André Dusek/Estadão
André Dusek/Estadão

Comissão retoma debate da reforma política e anula extinção dos vices

Deputados debatem 18 emendas que podem alterar o texto do relator; mudanças aprovadas estarão fora do texto que vai ao plenário da Casa

Felipe Frazão e Isadora Peron, O Estado de S.Paulo

10 Agosto 2017 | 11h23

A comissão especial da reforma política retomou nesta quinta-feira, 10, os debates sobre a legislação eleitoral. Depois de aprovar o relatório do deputado Vicente Cândido (PT-SP), com um fundo de financiamento de campanhas de R$ 3,6 bilhões e o sistema distritão, os deputados debatem dezoito emendas que podem alterar o texto base.

Primeira emenda em análise, a extinção de todos os cargos de vice do poder Executivo e seus respectivos assessores de gabinete foi derrubada por 19 votos a favor e 6 contra. Com isso, estão mantidos os cargos de vice para presidente da República, governadores e prefeitos. 

VEJA QUAIS DEPUTADOS VOTARAM A FAVOR DO "DISTRITÃO"

Se aprovada, a linha sucessória de prefeitos, governadores e presidente da República passaria direto para os presidentes das câmaras.

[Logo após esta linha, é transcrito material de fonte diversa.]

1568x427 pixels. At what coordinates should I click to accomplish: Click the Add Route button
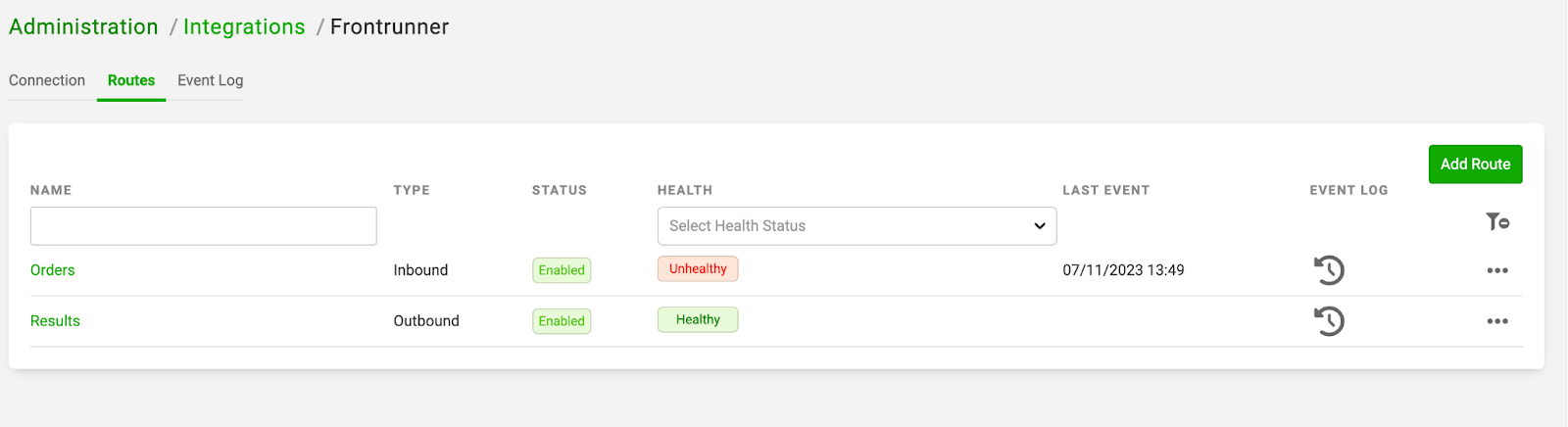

O relator defendeu a medida como forma de reduzir gastos do Estado e minimizar instabilidade política. "Os vices não têm nenhuma função pública. É um acinte. Custam R$ 500 milhões por ano. Quem não tem função não tem de ter assessor", disse Cândido. O petista deu exemplo do México, onde os cargos não existem mais, e disse que no país latino descobriu-se que "vice só conspira".

O artigo, então, fica excluído do texto que vai ao plenário da Câmara para ser votado na semana que vem e os vices permanecem na estrutura de poder.

ENTENDA O QUE É O "DISTRITÃO"

O relatório de Cândido foi aprovado nesta quarta-feira, 9, por 25 votos a 8. A expectativa, no entanto, é de que o texto seja bastante alterado. Com um placar apertado, a alteração do sistema eleitoral para o chamado “distritão” foi aprovada em votação separada, uma vez que a mudança no sistema não estava no relatório do petista. Foram 17 votos a favor, 15 contra e 2 abstenções. O texto do relator mantinha o atual sistema para as próximas eleições, com distrital misto a partir de 2022, sistema pelo qual metade das vagas é preenchida por lista fechada e a outra, pelo voto direto nos candidatos.